A single-center, randomized phase 3 trial has demonstrated that Cardioplexol™, a novel cardioplegic solution, is non-inferior to the standard Buckberg blood cardioplegia in protecting the heart during cardiac surgery, while offering several clinical advantages.
The study, conducted at Hospital Hietzing in Vienna between 2012 and 2015, enrolled 248 patients undergoing elective coronary artery bypass grafting (CABG), valve replacement/repair, and/or aortic root surgery with heart-lung machine support.
Novel Cardioplegic Solution Shows Promising Results
Cardioplexol™ is a ready-to-use, low-volume (100 ml) cardioplegic solution combining four chemical ingredients: potassium chloride, magnesium sulfate heptahydrate, xylitol, and procaine hydrochloride. It was originally developed to match the concept of Minimal invasive Extra Corporeal Circulation (MiECC).
The primary endpoint of the study was peak troponin-T (TnT) levels during the first 24 hours following myocardial reperfusion, a recognized marker for myocardial preservation and cardioplegia effectiveness. Results from the per-protocol analysis of 226 patients (100 Cardioplexol™, 126 Buckberg) showed similar peak TnT values between the groups (0.77 vs. 0.78 ng/ml), confirming non-inferiority of Cardioplexol™.

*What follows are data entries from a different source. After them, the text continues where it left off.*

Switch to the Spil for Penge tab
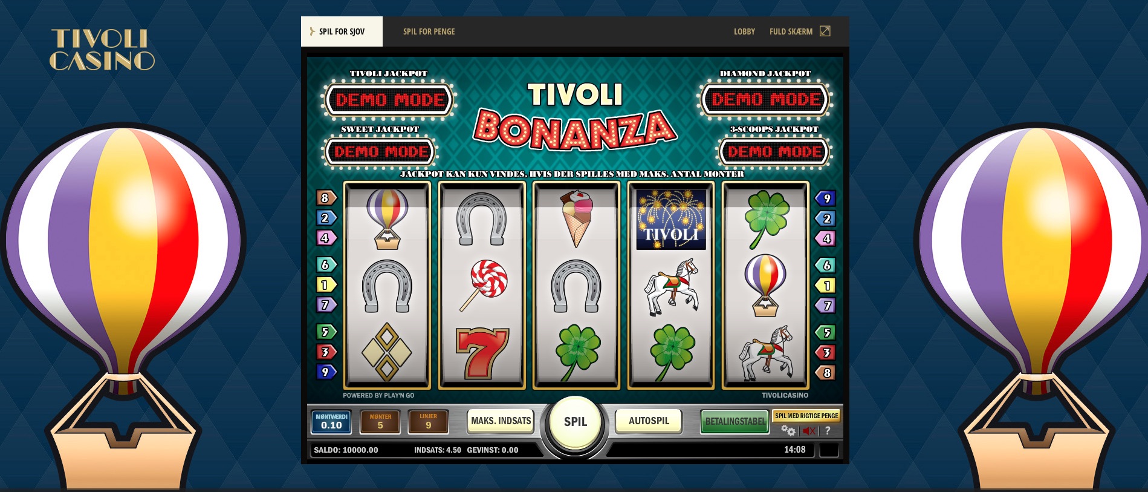The width and height of the screenshot is (1148, 492). [x=429, y=31]
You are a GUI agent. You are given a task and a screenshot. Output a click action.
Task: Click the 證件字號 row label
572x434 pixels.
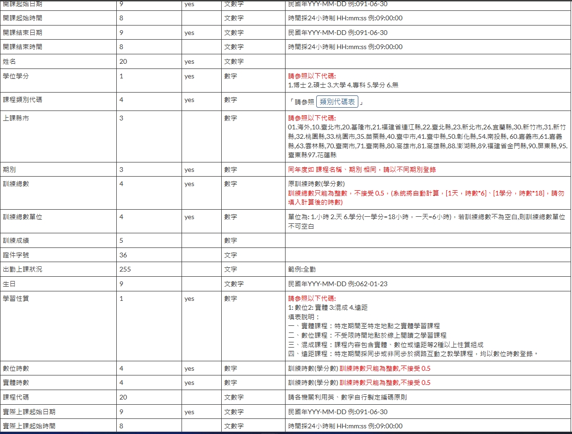[16, 255]
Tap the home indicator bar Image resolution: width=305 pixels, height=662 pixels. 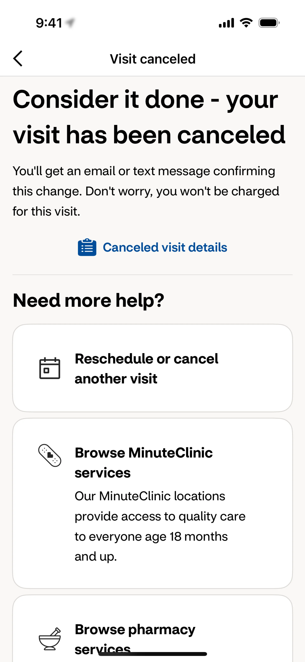153,654
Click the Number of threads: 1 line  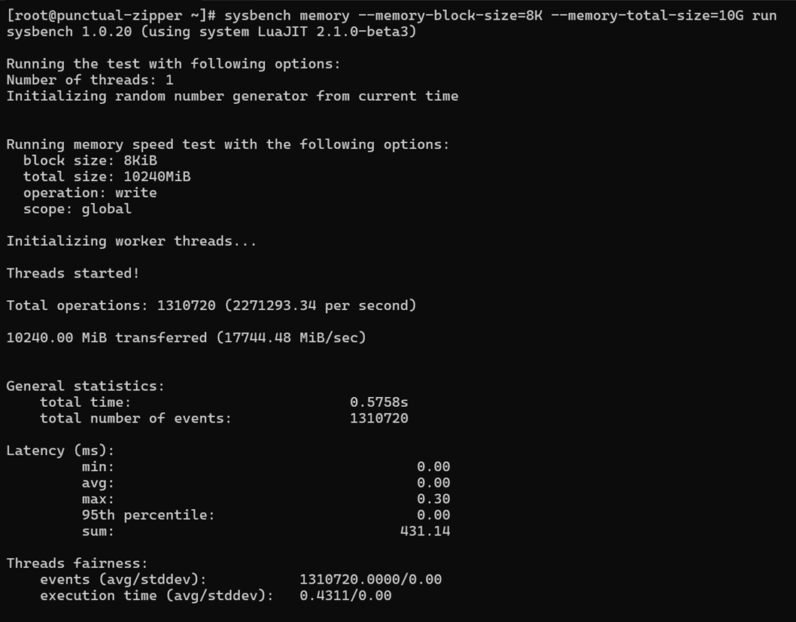pyautogui.click(x=90, y=80)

Significant Clinical Advantages
Beyond meeting the primary endpoint, Cardioplexol™ demonstrated several significant advantages over the Buckberg solution:
- Faster cardiac arrest: 11 seconds vs. 71 seconds (p<0.001)
- Shorter cross-clamp time: 51.2 minutes vs. 60.7 minutes (p<0.001)
- Lower defibrillation rate after reperfusion: 10% vs. 52% (p<0.001)
- Reduced need for post-operative inotropic support (p<0.001)
- Shorter ICU stay: 38.1 hours vs. 44.0 hours (p=0.110)
Dr. Hendrik Tevaearai Stahel, inventor of Cardioplexol™ and co-founder of Swiss Cardio Technologies AG, commented: "The rapid cardiac arrest critically limits the metabolic demands of the non-perfused heart and improves myocardial integrity during the ischemic period."
Practical Benefits in Surgical Settings
Cardioplexol™'s administration differs significantly from standard solutions. It requires a limited volume with rapid direct injection by the surgeon, resulting in immediate cardiac arrest without the need for repeated administration every 20 minutes. In the study, 63% of Cardioplexol™ patients required only a single dose, while Buckberg patients needed up to seven doses.
The duration and volume of injections were also markedly reduced with Cardioplexol™. The first dose took 18.6 seconds versus 250.6 seconds for Buckberg, with volumes of 102.8 ml versus 271.4 ml respectively.
Safety Profile
Safety parameters were comparable between both groups, with no significant differences in adverse events. Notably, 30-day mortality was lower in the Cardioplexol™ group (1 patient) compared to the Buckberg group (5 patients).
Despite containing high equivalent potassium, serum potassium values remained within normal range after Cardioplexol™ administration, and were actually slightly lower than in the Buckberg group. This is likely because the low volume remains confined to the coronary system.
Path to Market Approval
Following this pivotal study, regulatory authorities requested an additional study to validate a training protocol for surgeons new to using Cardioplexol™, as administration technique was identified as critical to safety. This complementary study was successfully completed, leading to marketing authorization for Cardioplexol™ in Switzerland in September 2023 and in 10 European countries in April 2024.
Study Limitations
The authors acknowledge several limitations, including the single-center design and varied surgical indications. However, subgroup analyses confirmed similar results regardless of procedure type, patient gender, or age group.
The study results represent a significant advancement in cardiac surgery, offering a cardioplegic solution that maintains myocardial protection while potentially improving surgical efficiency and patient outcomes.